_Records provided_
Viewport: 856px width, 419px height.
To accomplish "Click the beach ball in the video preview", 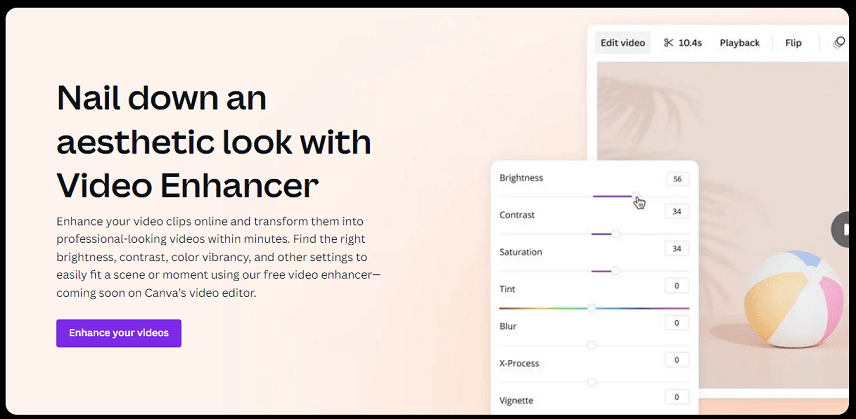I will click(795, 300).
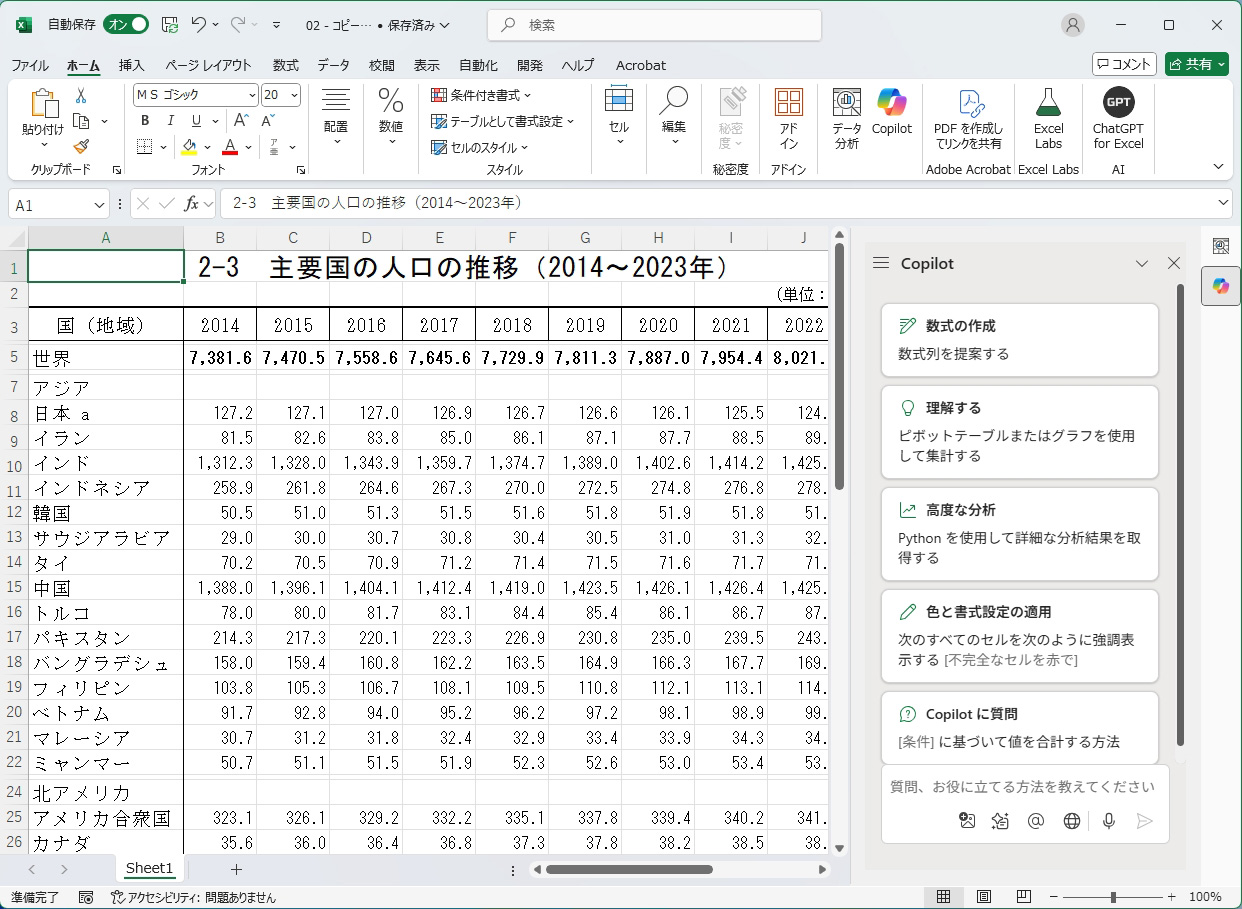Toggle Bold formatting
The width and height of the screenshot is (1242, 909).
pos(145,121)
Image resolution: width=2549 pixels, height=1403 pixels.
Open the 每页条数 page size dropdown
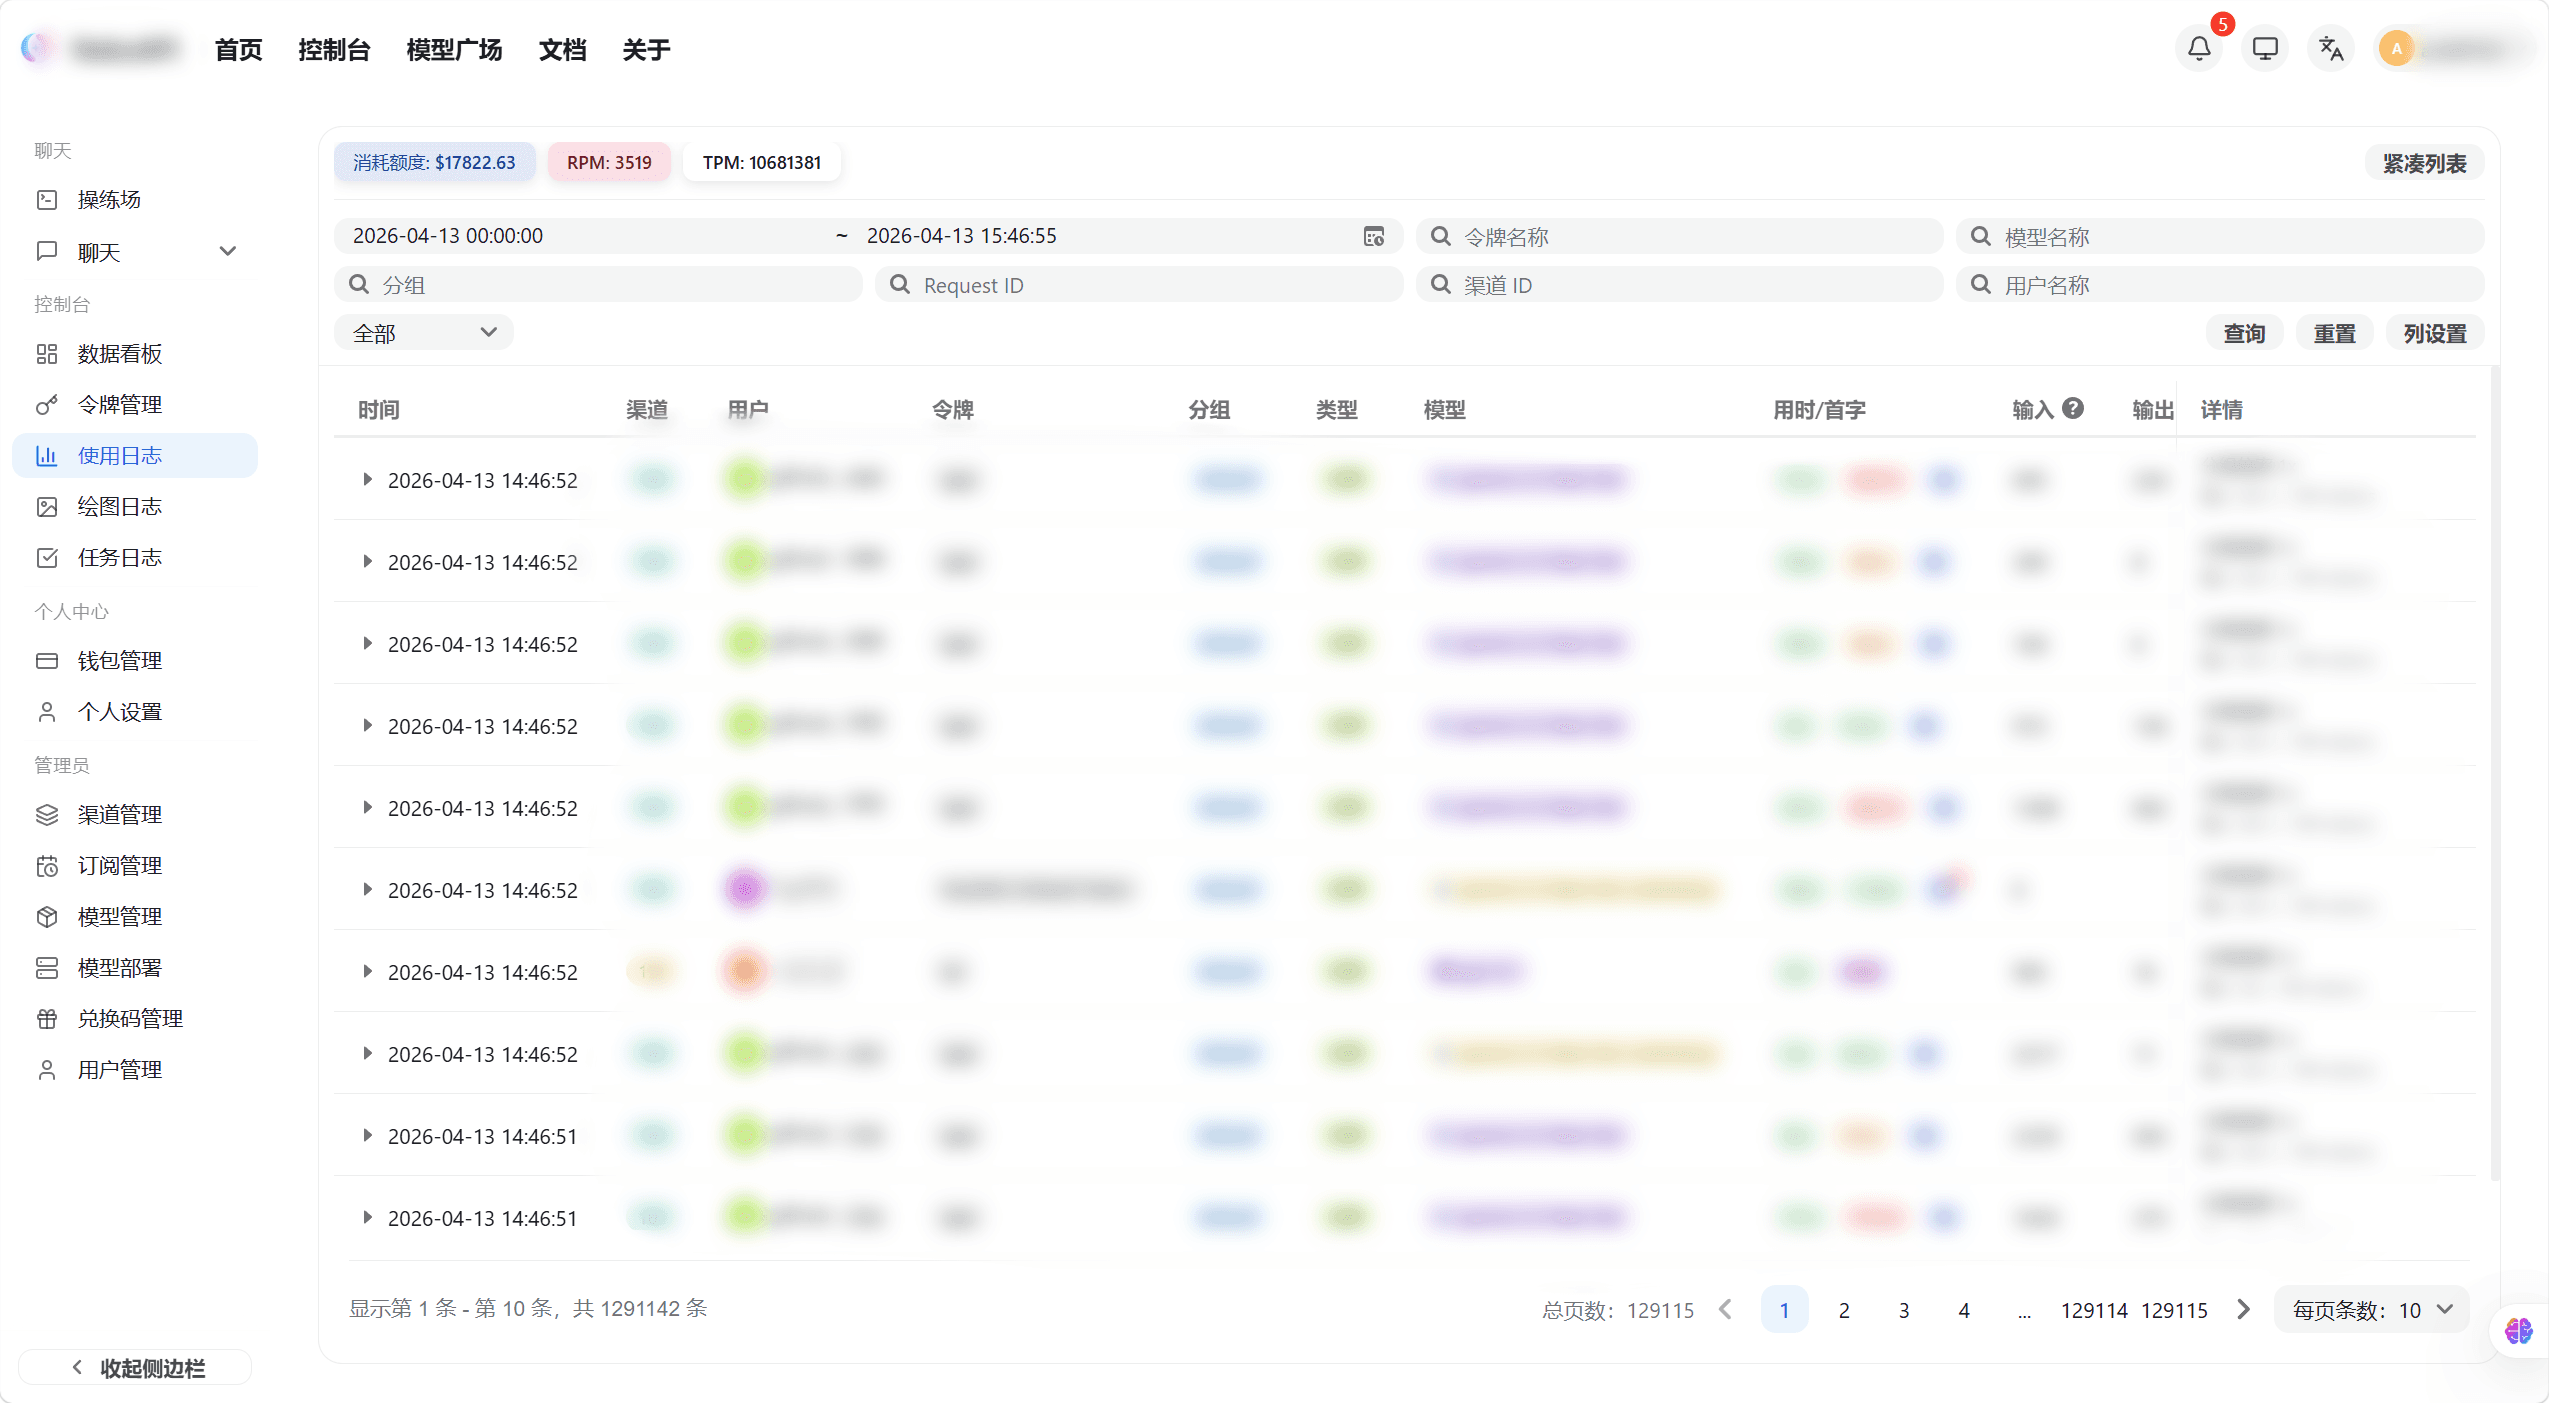click(2372, 1309)
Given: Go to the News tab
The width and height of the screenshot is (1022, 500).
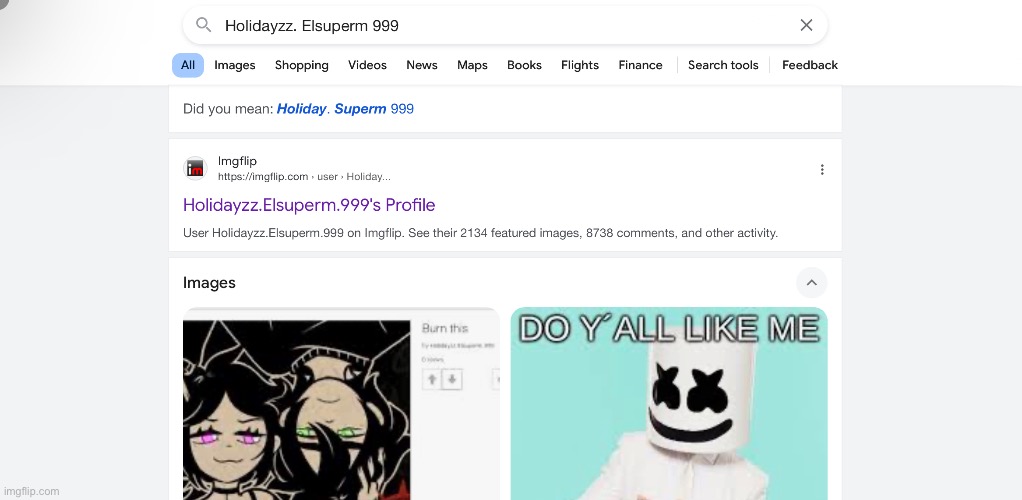Looking at the screenshot, I should [422, 65].
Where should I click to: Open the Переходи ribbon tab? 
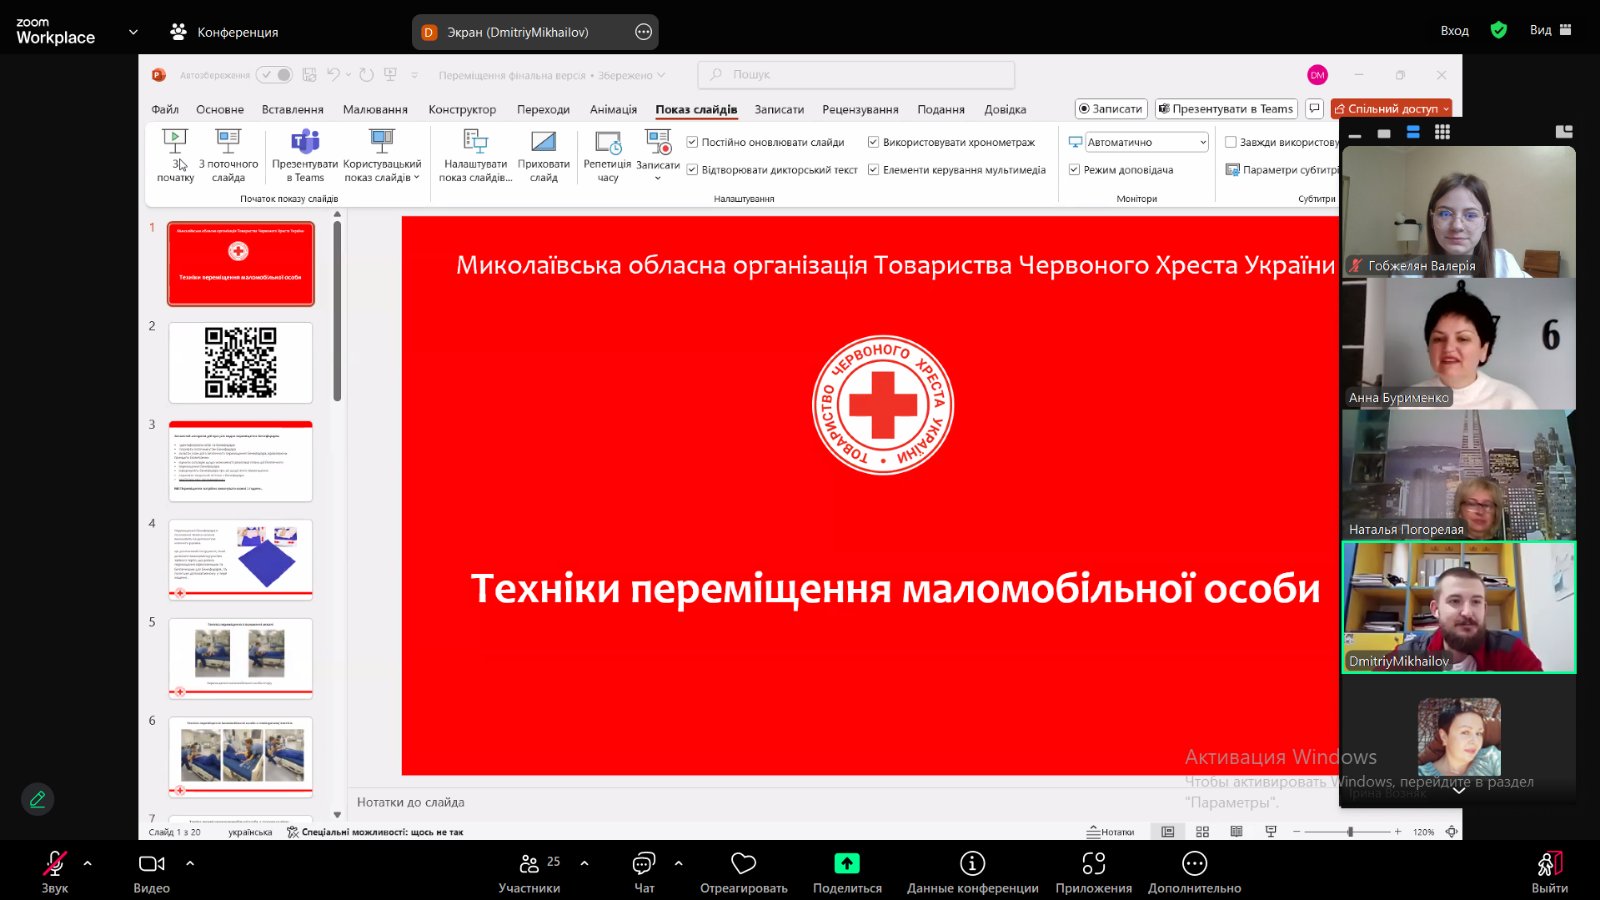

_What is expected_
Copy out every line of the material above that contains the word "Open".

_Completed exercise_
Open the 每页条数 page size dropdown
Where should I click to: Open the Переходи ribbon tab? 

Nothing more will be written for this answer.